[已存数据项]
++++++++

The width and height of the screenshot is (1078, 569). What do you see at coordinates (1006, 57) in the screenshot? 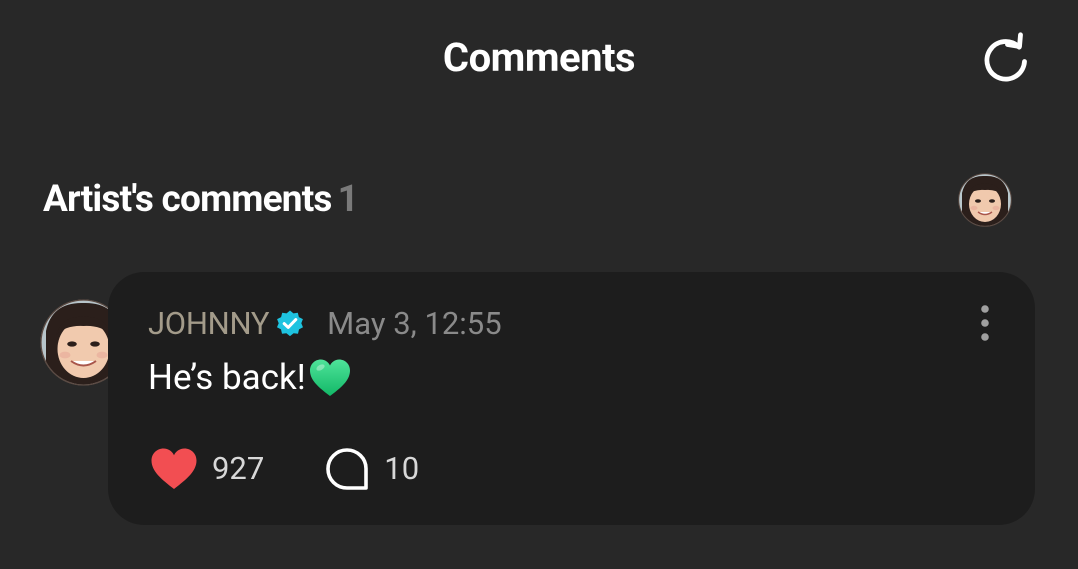
I see `refresh-icon` at bounding box center [1006, 57].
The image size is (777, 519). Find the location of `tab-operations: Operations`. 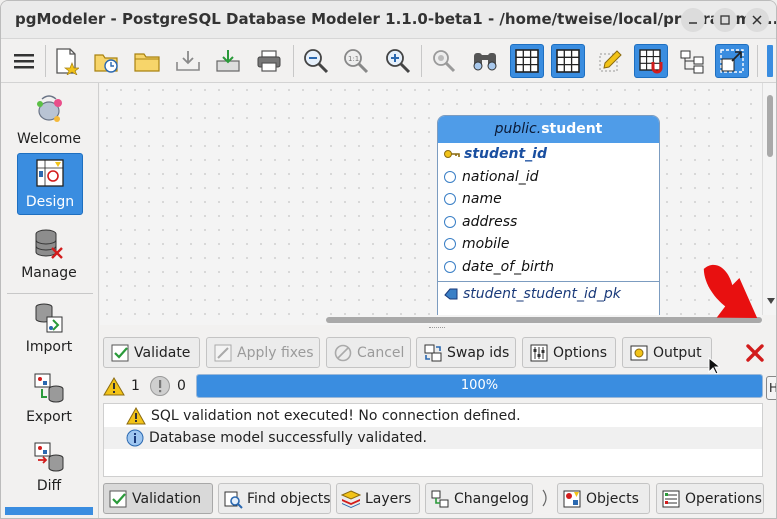

tab-operations: Operations is located at coordinates (710, 498).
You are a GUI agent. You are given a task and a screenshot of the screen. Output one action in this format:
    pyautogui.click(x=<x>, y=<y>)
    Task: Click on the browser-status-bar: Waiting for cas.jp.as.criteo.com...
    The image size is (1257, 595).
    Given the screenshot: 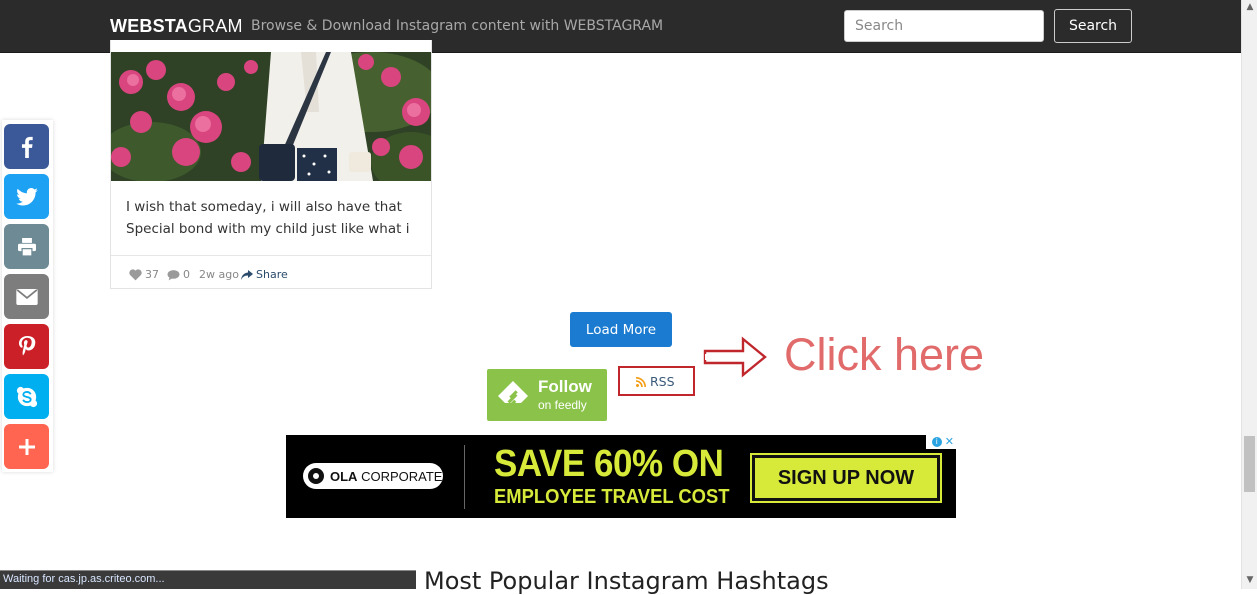 What is the action you would take?
    pyautogui.click(x=208, y=580)
    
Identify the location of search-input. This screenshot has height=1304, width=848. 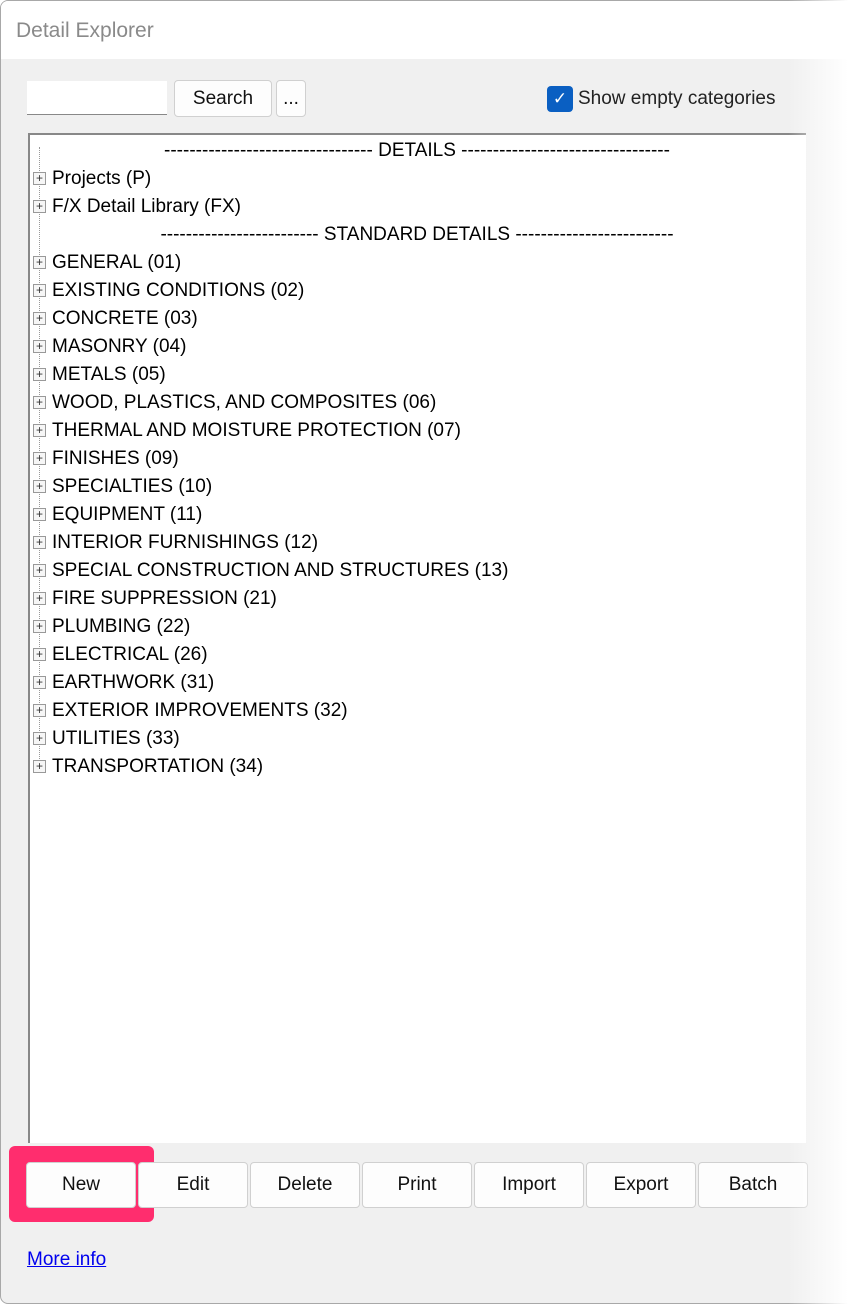
(97, 98).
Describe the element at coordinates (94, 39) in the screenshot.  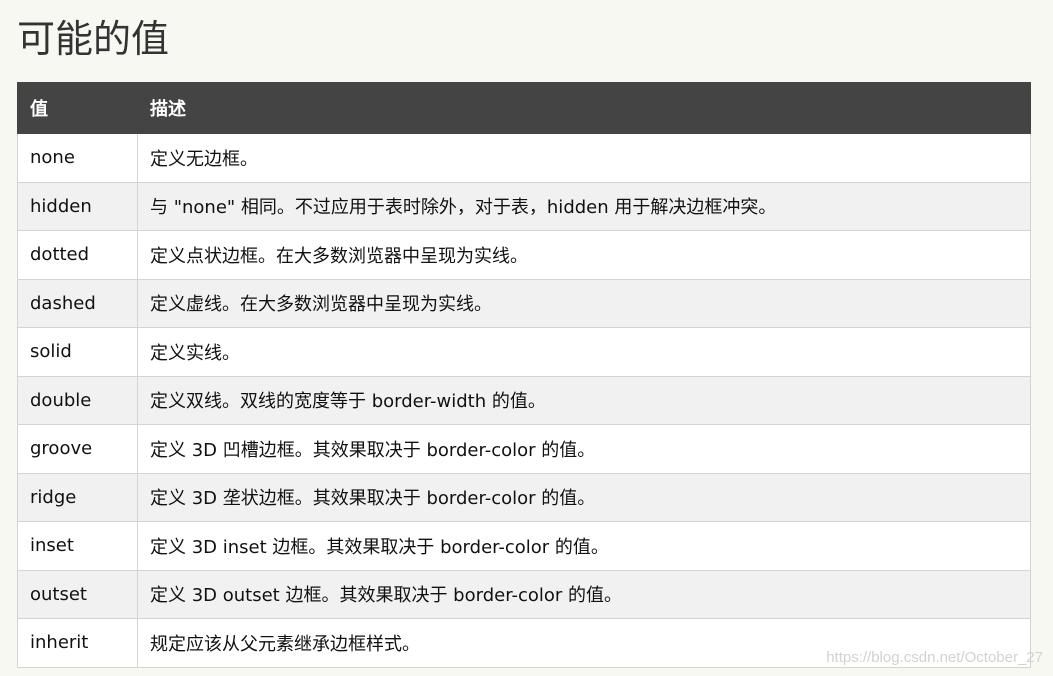
I see `page-title: 可能的值` at that location.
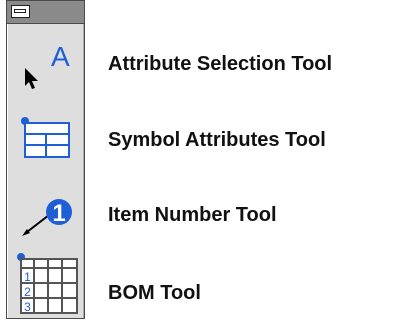 The image size is (409, 321). Describe the element at coordinates (46, 12) in the screenshot. I see `palette-titlebar` at that location.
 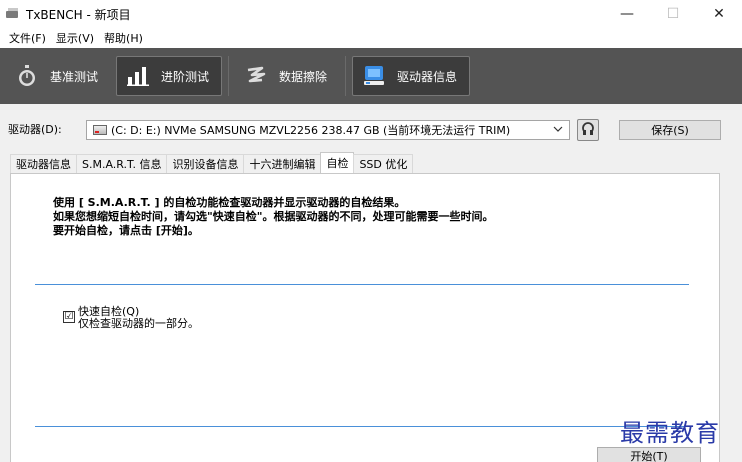 What do you see at coordinates (126, 230) in the screenshot?
I see `description-line: 要开始自检，请点击 [开始]。` at bounding box center [126, 230].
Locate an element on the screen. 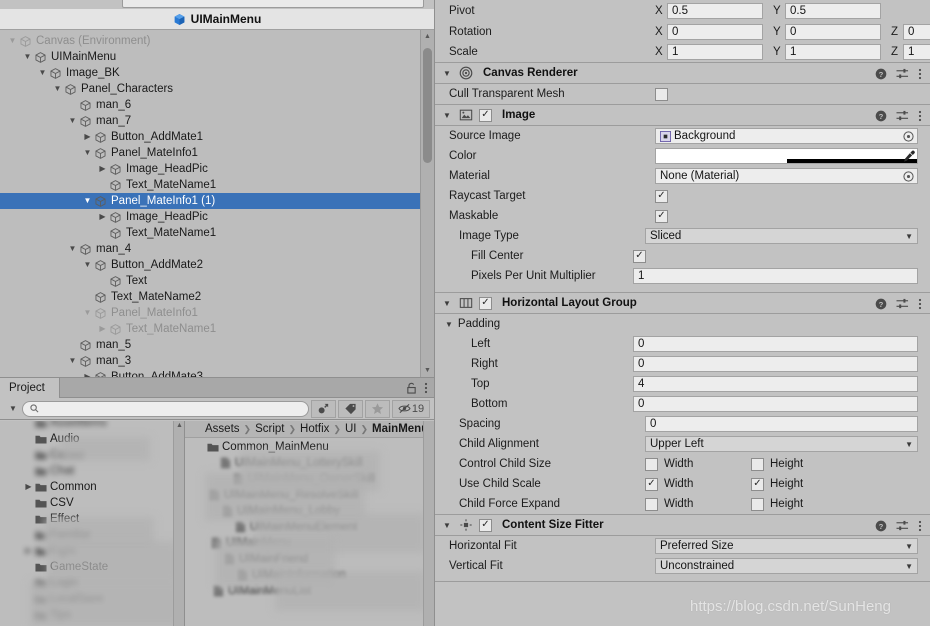 This screenshot has width=930, height=626. project-folder-item: AssetItems is located at coordinates (87, 426).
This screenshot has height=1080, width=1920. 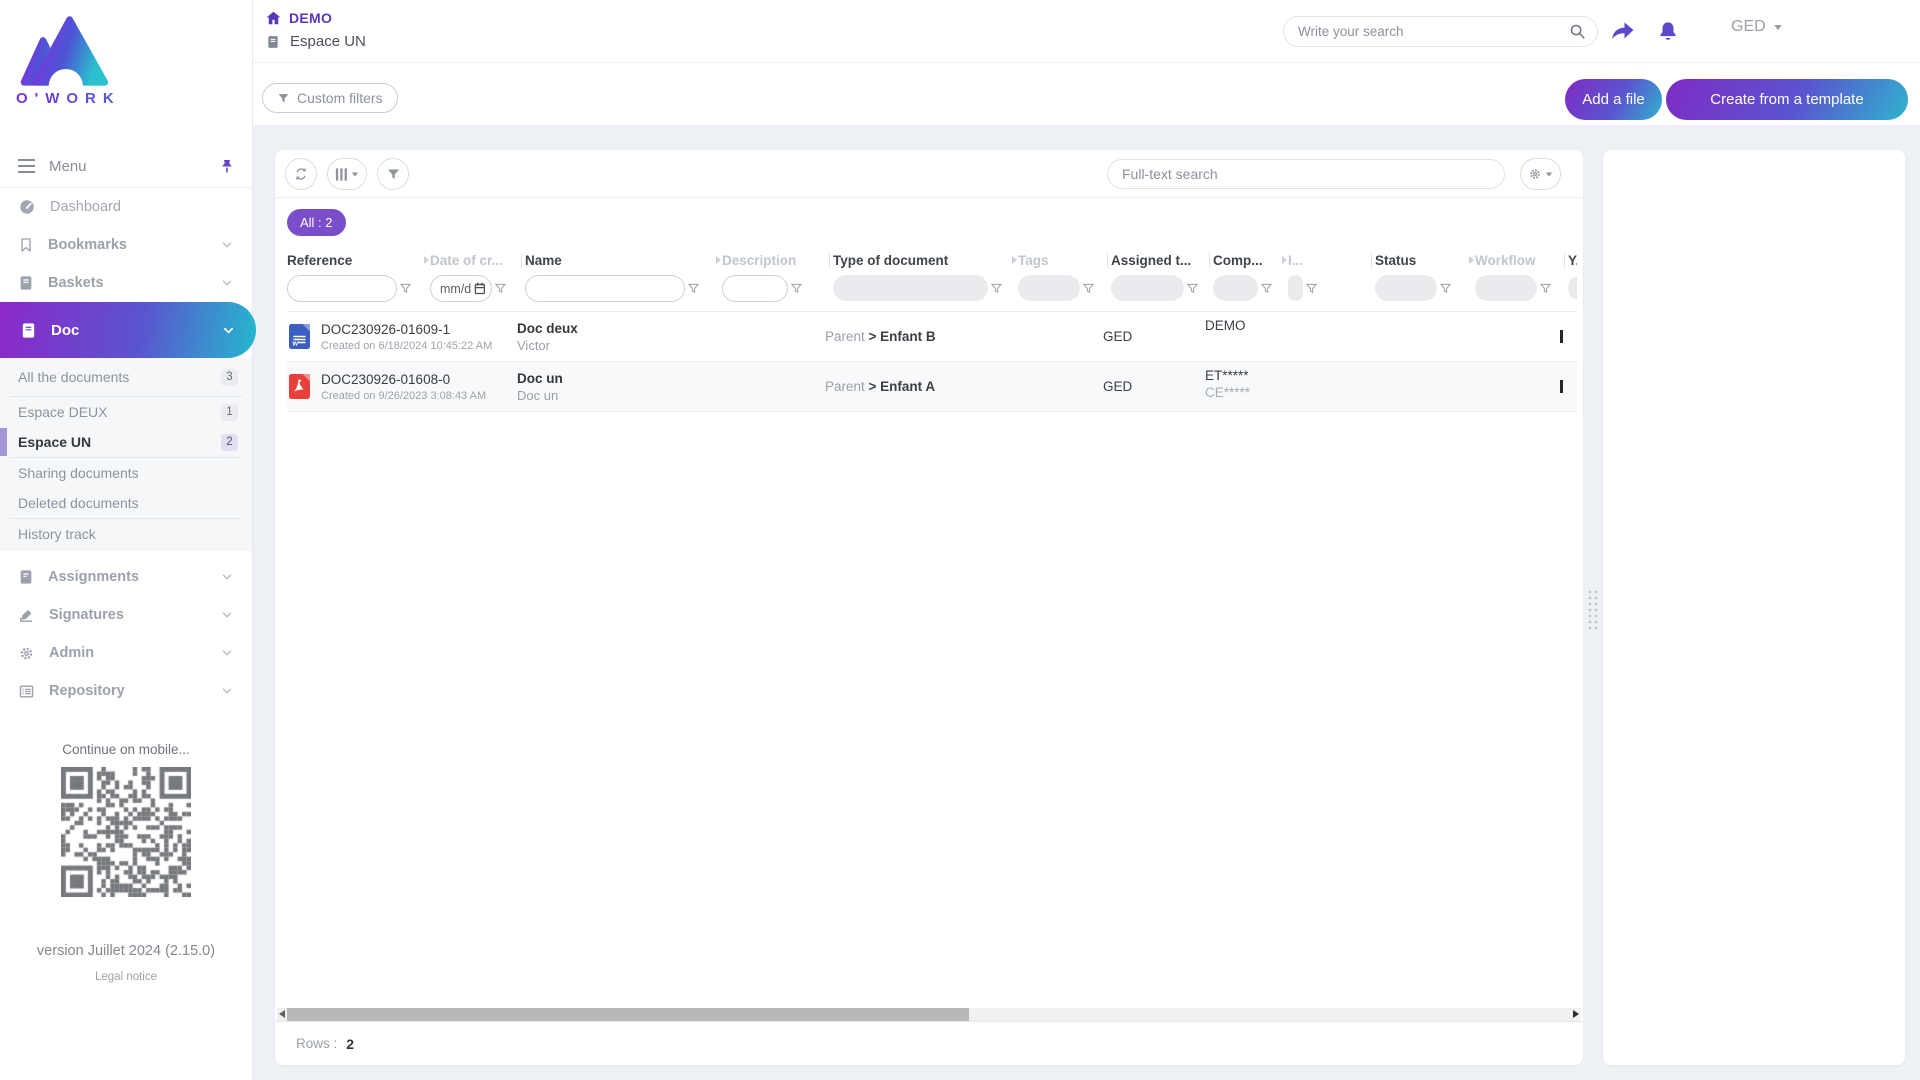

++++++++

任务要求 —
请把上面材料中从含有“The image size is (777, 519).”的那一行到含有“tab-operations: Operations is”的那一行（首尾两行都算在内）转换成 JSON 字符串列表，每行对应一个字符串，空行略去，图片不写进答案。

参考答案 —
[
  "The image size is (777, 519). Find the location of `tab-operations: Operations`. ",
  "tab-operations: Operations is located at coordinates (710, 498)."
]